As suspected, the rain didn’t ruin our trip. Sure, it rained so hard and was so windy one night that I thought the roof might blow right off of the airbnb (it didn’t). Yes, it poured one day, but it was about five minutes after we got back to our car from our hike. The first time we visited Haystack Rock, it was so windy and rainy that the drops of water felt like little razor blades on my face. But it didn’t matter. We laughed at ourselves, trying to walk in a straight line through the wind. We breathed sighs of relief whenever we got back to the warm (and dry) car. And we enjoyed every moment there was a break in the weather, which turned out to be rather frequent, turned our faces to the sun, and admired and took photos of every view we could. 

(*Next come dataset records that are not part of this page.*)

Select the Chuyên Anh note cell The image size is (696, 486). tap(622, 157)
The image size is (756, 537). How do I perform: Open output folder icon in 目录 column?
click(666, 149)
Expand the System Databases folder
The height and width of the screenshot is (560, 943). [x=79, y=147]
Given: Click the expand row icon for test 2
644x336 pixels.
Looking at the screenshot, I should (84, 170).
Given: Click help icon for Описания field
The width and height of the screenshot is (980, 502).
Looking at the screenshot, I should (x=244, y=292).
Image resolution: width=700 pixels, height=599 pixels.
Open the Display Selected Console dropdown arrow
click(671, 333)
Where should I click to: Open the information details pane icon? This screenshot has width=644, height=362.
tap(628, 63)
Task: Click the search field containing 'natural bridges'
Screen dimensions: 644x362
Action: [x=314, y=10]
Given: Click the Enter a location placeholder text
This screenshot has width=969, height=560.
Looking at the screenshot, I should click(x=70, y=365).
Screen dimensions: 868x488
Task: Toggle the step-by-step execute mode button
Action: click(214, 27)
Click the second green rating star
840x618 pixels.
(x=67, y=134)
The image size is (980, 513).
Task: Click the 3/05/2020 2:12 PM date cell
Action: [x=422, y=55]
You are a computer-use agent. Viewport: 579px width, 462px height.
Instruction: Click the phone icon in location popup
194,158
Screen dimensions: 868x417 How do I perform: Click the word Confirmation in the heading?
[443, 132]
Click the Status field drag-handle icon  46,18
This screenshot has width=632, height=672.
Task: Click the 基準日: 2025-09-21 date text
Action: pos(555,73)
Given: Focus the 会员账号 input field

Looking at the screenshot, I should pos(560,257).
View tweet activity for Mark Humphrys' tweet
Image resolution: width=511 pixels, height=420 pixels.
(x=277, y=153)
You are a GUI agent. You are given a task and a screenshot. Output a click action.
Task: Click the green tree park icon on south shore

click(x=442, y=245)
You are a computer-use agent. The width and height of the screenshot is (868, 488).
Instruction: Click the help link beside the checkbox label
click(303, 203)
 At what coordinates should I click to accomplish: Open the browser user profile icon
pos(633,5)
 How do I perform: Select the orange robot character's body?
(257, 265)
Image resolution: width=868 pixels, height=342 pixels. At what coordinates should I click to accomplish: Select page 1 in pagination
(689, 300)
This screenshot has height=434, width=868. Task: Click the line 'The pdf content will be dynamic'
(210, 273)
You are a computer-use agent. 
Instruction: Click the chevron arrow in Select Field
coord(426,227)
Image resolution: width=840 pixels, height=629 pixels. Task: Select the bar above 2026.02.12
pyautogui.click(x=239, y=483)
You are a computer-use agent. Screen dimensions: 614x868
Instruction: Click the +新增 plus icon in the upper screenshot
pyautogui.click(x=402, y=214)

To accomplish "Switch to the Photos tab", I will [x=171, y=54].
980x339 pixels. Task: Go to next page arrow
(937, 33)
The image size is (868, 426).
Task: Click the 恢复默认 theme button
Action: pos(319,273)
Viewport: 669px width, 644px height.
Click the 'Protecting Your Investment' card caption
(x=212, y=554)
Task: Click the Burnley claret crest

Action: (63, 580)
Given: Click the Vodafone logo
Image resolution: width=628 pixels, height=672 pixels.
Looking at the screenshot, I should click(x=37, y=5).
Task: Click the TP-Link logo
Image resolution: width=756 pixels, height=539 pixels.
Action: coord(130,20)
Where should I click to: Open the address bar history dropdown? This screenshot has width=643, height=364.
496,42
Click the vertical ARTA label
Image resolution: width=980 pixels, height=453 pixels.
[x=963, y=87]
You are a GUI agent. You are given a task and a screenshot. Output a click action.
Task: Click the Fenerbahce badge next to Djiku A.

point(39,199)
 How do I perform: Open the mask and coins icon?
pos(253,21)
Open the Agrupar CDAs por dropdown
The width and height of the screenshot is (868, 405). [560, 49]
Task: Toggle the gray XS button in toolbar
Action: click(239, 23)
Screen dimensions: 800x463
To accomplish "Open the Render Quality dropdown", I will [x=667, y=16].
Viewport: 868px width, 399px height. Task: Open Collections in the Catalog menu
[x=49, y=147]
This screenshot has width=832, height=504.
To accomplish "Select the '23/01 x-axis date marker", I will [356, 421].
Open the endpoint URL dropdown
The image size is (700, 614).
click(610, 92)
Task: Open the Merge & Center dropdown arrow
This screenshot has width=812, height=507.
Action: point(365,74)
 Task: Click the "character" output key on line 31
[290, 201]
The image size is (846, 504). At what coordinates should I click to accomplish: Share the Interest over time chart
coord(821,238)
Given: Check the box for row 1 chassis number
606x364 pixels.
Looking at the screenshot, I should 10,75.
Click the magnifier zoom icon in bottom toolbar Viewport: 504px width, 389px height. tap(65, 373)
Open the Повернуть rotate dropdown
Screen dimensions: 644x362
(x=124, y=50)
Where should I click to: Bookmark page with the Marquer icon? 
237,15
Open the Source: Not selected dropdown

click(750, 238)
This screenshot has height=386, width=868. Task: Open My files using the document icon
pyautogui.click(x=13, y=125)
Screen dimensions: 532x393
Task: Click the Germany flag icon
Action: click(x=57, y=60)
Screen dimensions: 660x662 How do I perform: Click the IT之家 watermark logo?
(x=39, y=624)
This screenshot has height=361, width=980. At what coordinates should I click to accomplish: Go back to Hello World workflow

And though some sad, dark thoughts tried to seep in every now and then, I was mostly able to push them away, to stay in the moment. It’s something I’ve been trying lately, ever since my first few panic attacks about this whole situation. When I start worrying about all those horrible “what ifs,” I let myself steep in it for a moment. I let the tears come to my eyes, the panicky feeling settle in my chest, but then I stop and identify several things that, in that moment, make me feel safe, bringing me back to the present. Things like the sunshine warming my face. The shelter from an angry storm. The steaming cup of tea in my hand. The feeling of the ground, still and secure under my feet. And Joe. Always Joe.

This is us hugging at Hug Point (I know, I wanna barf, too).

This is us hugging at Hug Point (I know, I wanna barf, too).